How To Build On Small Inspirations

I’m often asked, “Where do you get your ideas from?”

I often respond by saying, “I don’t know,” or, if they’re a person who I know pretty well and I know they can handle a dose of sarcasm, I say, “My brain.”

Mostly, I give these answers because I know the person isn’t actually looking for the truth. Mostly they want some awesome bullshit about how everything came to me in a flash, a sudden inspiration, the shaking wind of poetry that descended upon me and caused my trembling fingers to hammer out a story.

Sorry, Jack. That don’t happen.

If you’re looking for the “Big Idea,” then keep on looking. I don’t have any of those.

What I have, are lot of little ideas.

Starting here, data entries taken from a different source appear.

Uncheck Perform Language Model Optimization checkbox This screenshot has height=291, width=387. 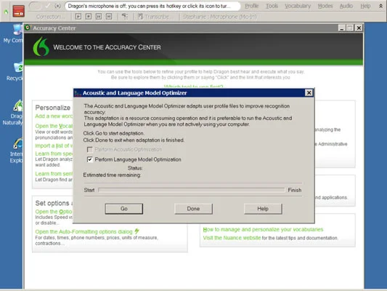pyautogui.click(x=90, y=159)
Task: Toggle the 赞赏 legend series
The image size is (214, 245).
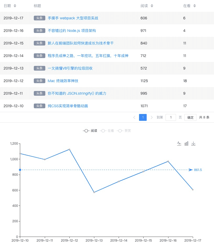Action: click(x=124, y=131)
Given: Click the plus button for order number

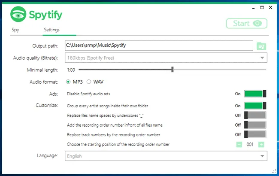Looking at the screenshot, I should click(261, 144).
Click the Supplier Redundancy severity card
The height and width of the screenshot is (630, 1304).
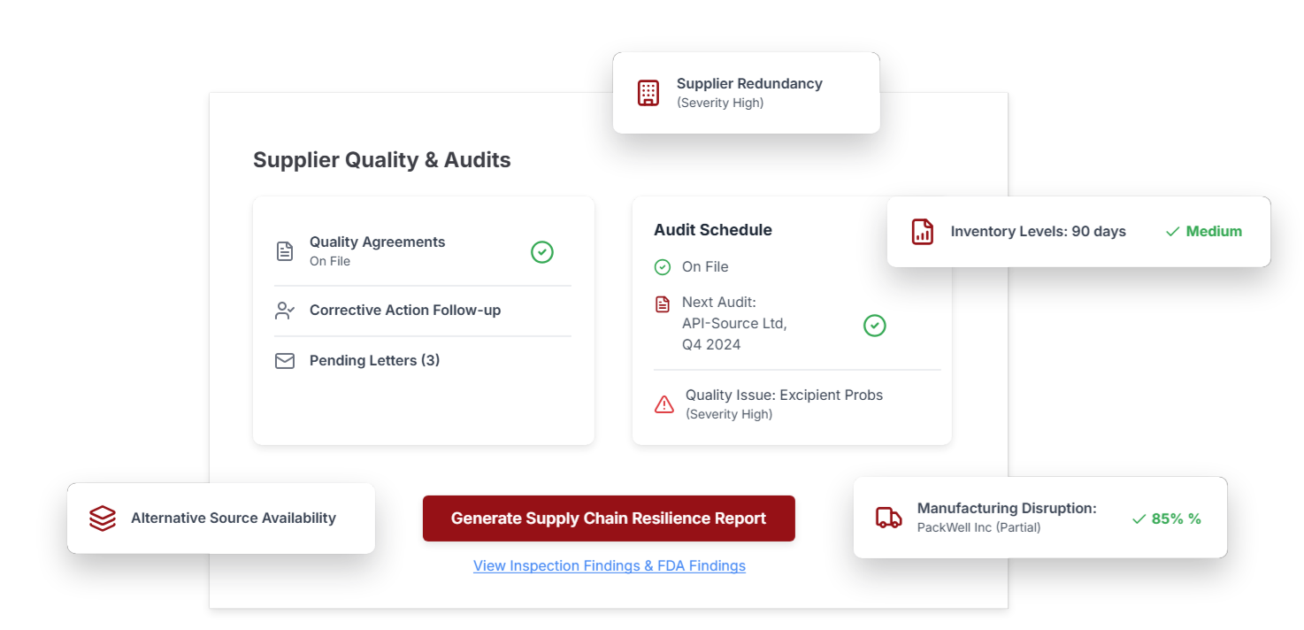pyautogui.click(x=746, y=92)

Tiny inspirations.

Things that make me think.

If the finished product is a glass of delicious beer, one of my ideas is a single seed of barley, waiting to germinate: There’s a lot of work and patience that goes on between the seed and the beverage.

Here’s one little seed: A picture that randomly came into my brain of a lone soldier at a campfire with his dog, possessing the only remaining copy of the American Constitution, determined to rebuild his shattered country.

Now, what do you think that image eventually germinated into?

Another little seed came from an old Vietnamese farmer’s poem that I read in the margins of a book on the Vietnam War. The last lines of that poem were what struck me:

Next year, if the land is extravagant,

I shall pay the taxes for you.

In plenty or in want, there will still be you

and me,

always the two of us.

Isn’t that better than prospering

alone?

Remind you of anything that you’ve read recently?

My point is, at no point did the entirety of an idea come to me and sweep me off my feet in a fit of inspiration. In fact, most of the time, I don’t even know what the story is about until I’m halfway through writing it.

But it all starts with a little seed. And yes, there is a lot of work that goes between the seed in the ground, and the beer in your hand–harvesting, malting, kilning, brewing–but there’s two big sections in all that work that I think everyone ignores: the time that it takes to grow that seed into a plant; and the time that it takes to ferment the brew into beer.

WFL_Seed tray_ideas

In both those instances, your only job is to wait.

We are very bad at waiting.

We are very bad at patience.

We are very bad at not being constantly entertained.

But the mind needs patience, just like that seed needs soil and water to germinate.

How often do you allow yourself to sit in the quiet and just think? How often are you truly free of distraction, and you allow your mind to wander and go where it wants to go? Because that’s when the small seeds of inspiration turn into big ideas. That’s when the immature brew turns into the matured beverage–only when you allow them time and the necessary environment to grow.

Whether you’re writing, or making videos, or blogging, or just trying to come up with a solution to a problem at work, if you really want to germinate some inspiration, put down your phone.

Turn off your television.

Your family will survive an hour without your direct attention.

Take your mind out of the hamster wheel, and let it go where it wants.

You might be surprised where it leads you.

2 thoughts on “How To Build On Small Inspirations

  1. As a college instructor, I repeatedly encourage my students to “chillax” for awhile and let their brain wander wherever it wants to go. It’s so hard for them, because the only life most of them know is constant, unending stimulation.